Personal information
- Full name: Andrew James Hall
- Born: 12 March 1973 (age 53) Manchester, Lancashire, England
- Nickname: Albert
- Batting: Right-handed
- Bowling: Right-arm medium

Domestic team information
- 1993–present: Cheshire

Career statistics
| Competition | List A |
| Matches | 6 |
| Runs scored | 116 |
| Batting average | 19.33 |
| 100s/50s | –/1 |
| Top score | 66 |
| Balls bowled | – |
| Wickets | – |
| Bowling average | – |
| 5 wickets in innings | – |
| 10 wickets in match | – |
| Best bowling | – |
| Catches/stumpings | 3/– |
- Source: Cricinfo, 4 April 2011

= Andrew Hall (English cricketer) =

English cricketer

Andrew James Hall (born 12 March 1973) is an English cricketer. Hall is a right-handed batsman who bowled right-arm medium-fast pace. He was born in Manchester, Lancashire.

Hall made his debut for Cheshire in the 1993 Minor Counties Championship against Shropshire. Hall has played Minor counties cricket for Cheshire from 1993 to the present day, including 72 Minor Counties Championship matches and 34 MCCA Knockout Trophy matches. In 1994, he made his List A debut against Durham in the NatWest Trophy.
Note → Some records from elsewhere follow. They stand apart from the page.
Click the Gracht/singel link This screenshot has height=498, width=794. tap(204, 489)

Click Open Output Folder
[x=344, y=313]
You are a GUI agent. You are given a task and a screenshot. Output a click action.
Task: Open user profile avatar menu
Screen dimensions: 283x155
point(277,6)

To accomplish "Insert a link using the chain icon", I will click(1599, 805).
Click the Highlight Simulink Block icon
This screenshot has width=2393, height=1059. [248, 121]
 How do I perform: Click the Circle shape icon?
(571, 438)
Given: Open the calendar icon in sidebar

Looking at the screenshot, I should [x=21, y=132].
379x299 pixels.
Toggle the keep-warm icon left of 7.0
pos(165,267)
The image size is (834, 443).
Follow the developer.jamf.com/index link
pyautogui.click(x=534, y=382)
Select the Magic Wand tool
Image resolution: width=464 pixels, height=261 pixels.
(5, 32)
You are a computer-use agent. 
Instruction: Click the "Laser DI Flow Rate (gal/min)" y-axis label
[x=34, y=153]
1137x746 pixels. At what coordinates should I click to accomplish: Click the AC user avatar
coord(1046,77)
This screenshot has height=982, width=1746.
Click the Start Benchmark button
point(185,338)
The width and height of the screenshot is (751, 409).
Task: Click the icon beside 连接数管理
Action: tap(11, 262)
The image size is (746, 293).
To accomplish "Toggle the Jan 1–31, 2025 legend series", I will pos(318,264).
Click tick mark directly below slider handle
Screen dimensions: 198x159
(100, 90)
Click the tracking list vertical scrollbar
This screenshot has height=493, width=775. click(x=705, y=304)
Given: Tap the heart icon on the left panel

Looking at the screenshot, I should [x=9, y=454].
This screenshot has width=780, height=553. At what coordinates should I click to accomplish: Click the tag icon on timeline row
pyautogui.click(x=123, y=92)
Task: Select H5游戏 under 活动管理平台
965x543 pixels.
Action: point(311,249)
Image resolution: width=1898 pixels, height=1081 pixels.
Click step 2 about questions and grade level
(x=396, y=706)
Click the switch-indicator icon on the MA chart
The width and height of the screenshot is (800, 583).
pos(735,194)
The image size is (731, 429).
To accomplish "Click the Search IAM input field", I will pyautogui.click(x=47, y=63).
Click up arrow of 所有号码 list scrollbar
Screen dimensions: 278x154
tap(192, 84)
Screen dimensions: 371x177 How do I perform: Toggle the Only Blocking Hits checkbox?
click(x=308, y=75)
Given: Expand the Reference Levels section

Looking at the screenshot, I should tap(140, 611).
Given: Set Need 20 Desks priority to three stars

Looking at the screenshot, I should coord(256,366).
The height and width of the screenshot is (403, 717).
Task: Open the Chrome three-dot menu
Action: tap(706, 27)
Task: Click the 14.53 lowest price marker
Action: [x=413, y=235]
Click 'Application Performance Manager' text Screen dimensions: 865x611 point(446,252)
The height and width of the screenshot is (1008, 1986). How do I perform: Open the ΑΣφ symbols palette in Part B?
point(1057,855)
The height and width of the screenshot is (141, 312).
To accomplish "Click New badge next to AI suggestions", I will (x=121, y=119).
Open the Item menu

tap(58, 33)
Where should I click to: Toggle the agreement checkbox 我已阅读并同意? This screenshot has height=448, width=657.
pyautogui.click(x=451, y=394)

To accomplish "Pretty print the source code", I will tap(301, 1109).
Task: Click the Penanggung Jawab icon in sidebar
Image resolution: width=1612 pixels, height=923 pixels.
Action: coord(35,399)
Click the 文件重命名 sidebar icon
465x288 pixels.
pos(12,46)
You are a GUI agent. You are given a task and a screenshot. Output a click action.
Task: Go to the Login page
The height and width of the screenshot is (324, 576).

He played five further List A matches for Cheshire, the last of which came against Hampshire in the 2004 Cheltenham & Gloucester Trophy. In his six List A matches, he scored 116 runs at a batting average of 19.33, with a high score of 66. His only List A half century for Cheshire came against Cornwall in the 2001 Cheltenham & Gloucester Trophy. Hall was the Cheshire captain from 2002 to 2009.

He also played Second XI cricket for the Surrey Second XI. Hall has played for an England and Wales Cricket Board XI, representing the team in the 2004 European Cricket Championship Division One tournament, against such teams as Denmark, Ireland, the Netherlands and Scotland.

He currently plays at his home club Marple CC, captaining the 1st XI.